TRIBUNNEWS.COM, JAKARTA - Terdakwa sekaligus aktivis HAM Haris Azhar menjalani sidang pembacaan eksepsi atau nota keberatan atas dakwaan Jaksa Penuntut Umum (JPU) terkait dugaan pencemaran nama baik terhadap Menko Kemaritiman dan Investasi Luhut Binsar Pandjaitan.
Adapun sidang pembacaan nota keberatan itu digelar di Pengadilan Negeri Jakarta Timur Senin (17/4/2023) pukul 10.00 WIB.
Anggota tim kuasa hukum Haris, Asfinawati menuturkan bahwa pihaknya menilai dakwaan yang dijatuhkan terhadap Haris dianggap prematur.
Lanjut Asfinawati, seharusnya aparat penegak hukum terlebih dahulu melakukan penyelidikan terkait adanya dugaan tindak pidana gratifikasi yang diklaim melibatkan Luhut Binsar Pandjaitan.
"Dakwaan prematur karena penyelidikan atau penyidikan dugaan pelanggaran HAM dan tindak pidana korupsi gratifikasi dan atau suap yang diduga melibatkan Luhut Binsar Panjaitan seharusnya didahulukan penegakan hukumnya," ucap Asfinawati dalam pembacaan nota keberatan tersebut.
Terkait dugaan gratifikasi itu dijelaskan eks Ketua YLBHI tersebut bahwa Luhut diduga menerima pemberian saham sebesar 30 persen dari perusahaan bernama West Wits Minning kepada PT Tobacom Del Mandiri.
Mengenai PT Tobacom Del Mandiri itu Asfinawati menyebut bahwa perusahaan tersebut merupakan anak perusahaan dari PT Toba Sejahtera yang dimiliki dan dikuasai oleh Luhut.

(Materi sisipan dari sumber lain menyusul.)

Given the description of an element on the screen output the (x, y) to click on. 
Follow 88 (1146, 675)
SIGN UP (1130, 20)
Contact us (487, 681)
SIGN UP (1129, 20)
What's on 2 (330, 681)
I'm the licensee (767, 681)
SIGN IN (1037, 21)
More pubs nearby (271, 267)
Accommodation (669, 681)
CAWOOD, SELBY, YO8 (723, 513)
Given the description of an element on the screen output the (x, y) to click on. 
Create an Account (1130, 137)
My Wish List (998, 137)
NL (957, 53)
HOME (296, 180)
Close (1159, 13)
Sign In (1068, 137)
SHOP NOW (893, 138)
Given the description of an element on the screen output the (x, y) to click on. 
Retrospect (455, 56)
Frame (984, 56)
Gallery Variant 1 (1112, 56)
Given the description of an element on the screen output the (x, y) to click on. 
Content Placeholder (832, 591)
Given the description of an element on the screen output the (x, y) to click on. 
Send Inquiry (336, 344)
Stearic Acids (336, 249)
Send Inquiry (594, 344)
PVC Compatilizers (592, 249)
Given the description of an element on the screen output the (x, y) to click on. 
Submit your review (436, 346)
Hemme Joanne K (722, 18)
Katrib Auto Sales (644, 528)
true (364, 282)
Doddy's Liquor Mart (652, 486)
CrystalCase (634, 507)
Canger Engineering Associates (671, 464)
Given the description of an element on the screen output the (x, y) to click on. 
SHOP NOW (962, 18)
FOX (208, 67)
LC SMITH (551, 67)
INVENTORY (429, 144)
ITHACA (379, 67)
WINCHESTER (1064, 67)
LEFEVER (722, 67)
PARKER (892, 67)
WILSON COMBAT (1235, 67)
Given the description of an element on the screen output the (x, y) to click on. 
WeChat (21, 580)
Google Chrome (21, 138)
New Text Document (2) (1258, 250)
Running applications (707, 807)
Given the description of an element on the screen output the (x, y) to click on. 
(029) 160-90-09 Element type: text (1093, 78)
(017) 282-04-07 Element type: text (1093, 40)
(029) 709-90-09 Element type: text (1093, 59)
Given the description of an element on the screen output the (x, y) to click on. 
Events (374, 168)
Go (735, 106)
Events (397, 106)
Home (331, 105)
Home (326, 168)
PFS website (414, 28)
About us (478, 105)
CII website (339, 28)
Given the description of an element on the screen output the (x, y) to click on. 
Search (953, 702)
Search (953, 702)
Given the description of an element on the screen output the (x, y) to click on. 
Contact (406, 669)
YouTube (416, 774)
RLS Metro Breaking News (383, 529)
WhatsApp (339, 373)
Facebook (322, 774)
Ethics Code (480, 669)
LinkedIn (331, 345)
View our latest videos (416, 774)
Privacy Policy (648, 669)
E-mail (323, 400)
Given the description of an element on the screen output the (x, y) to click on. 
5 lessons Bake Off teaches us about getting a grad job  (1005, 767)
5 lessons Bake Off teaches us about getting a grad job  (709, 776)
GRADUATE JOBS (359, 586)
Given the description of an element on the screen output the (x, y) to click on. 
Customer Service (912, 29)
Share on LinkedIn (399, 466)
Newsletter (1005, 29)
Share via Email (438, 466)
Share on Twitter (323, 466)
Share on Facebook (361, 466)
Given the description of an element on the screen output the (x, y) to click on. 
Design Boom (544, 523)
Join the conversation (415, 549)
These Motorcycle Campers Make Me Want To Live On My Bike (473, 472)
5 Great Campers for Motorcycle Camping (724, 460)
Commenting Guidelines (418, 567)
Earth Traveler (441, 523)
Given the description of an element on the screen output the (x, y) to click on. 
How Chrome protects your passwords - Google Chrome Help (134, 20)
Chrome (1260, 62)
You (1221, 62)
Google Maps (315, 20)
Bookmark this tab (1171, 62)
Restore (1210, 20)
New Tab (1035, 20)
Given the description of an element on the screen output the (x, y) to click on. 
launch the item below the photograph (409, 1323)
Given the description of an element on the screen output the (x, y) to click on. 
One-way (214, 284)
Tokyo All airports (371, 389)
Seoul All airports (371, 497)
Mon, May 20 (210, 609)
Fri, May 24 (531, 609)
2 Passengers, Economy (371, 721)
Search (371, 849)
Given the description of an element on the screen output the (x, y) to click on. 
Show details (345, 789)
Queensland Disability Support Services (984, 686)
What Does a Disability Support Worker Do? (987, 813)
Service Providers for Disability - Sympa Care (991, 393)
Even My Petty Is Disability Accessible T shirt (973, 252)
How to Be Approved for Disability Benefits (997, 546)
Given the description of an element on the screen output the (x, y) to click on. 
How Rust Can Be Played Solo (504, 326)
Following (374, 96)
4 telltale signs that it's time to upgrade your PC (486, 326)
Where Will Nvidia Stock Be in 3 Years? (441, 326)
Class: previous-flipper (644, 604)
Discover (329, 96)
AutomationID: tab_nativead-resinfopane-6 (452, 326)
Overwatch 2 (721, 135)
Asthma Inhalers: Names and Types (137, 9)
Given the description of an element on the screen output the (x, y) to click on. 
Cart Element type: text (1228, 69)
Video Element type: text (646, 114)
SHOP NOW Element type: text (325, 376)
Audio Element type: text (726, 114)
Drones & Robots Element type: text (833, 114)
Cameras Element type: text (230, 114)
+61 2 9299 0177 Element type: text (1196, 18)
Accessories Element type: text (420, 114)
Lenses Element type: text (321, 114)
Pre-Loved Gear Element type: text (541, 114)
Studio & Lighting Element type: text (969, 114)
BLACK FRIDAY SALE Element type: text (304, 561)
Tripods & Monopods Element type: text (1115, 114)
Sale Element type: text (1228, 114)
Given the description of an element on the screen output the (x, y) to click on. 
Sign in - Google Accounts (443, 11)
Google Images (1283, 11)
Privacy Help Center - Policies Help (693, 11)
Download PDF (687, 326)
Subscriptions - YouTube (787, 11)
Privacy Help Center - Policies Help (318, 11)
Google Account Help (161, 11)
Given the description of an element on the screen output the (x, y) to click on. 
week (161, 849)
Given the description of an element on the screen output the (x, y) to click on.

Hal itu lah yang jadi pembahasan Haris dan Fatia dalam diskusi di akun Youtube milik Haris berjudul "ADA LORD LUHUT DIBALIK RELASI EKONOMI OPS MILITER INTAN JAYA!!JENDERAL BIN JUGA ADA" dan menjadi alat bukti atas dakwaan pencemaran nama baik yang menjerat Direktur Lokataru tersebut.
"Bahwa dugaan gratifikasi yang diduga diterima oleh saksi Luhut Binsar Pandjaitan merupakan permasalahan utama yang muncul dan dibahas dalam podcast karena dampak dari dugaan gratifikasi tersebut dapat membuat kerugian Negara" jelasnya.
Asfinawati juga menilai, atas dasar kepentingan itu lah sudah selayaknya laporan atas dugaan gratifikasi menjadi prioritas dari kepolisian guna melakukan pemeriksaan.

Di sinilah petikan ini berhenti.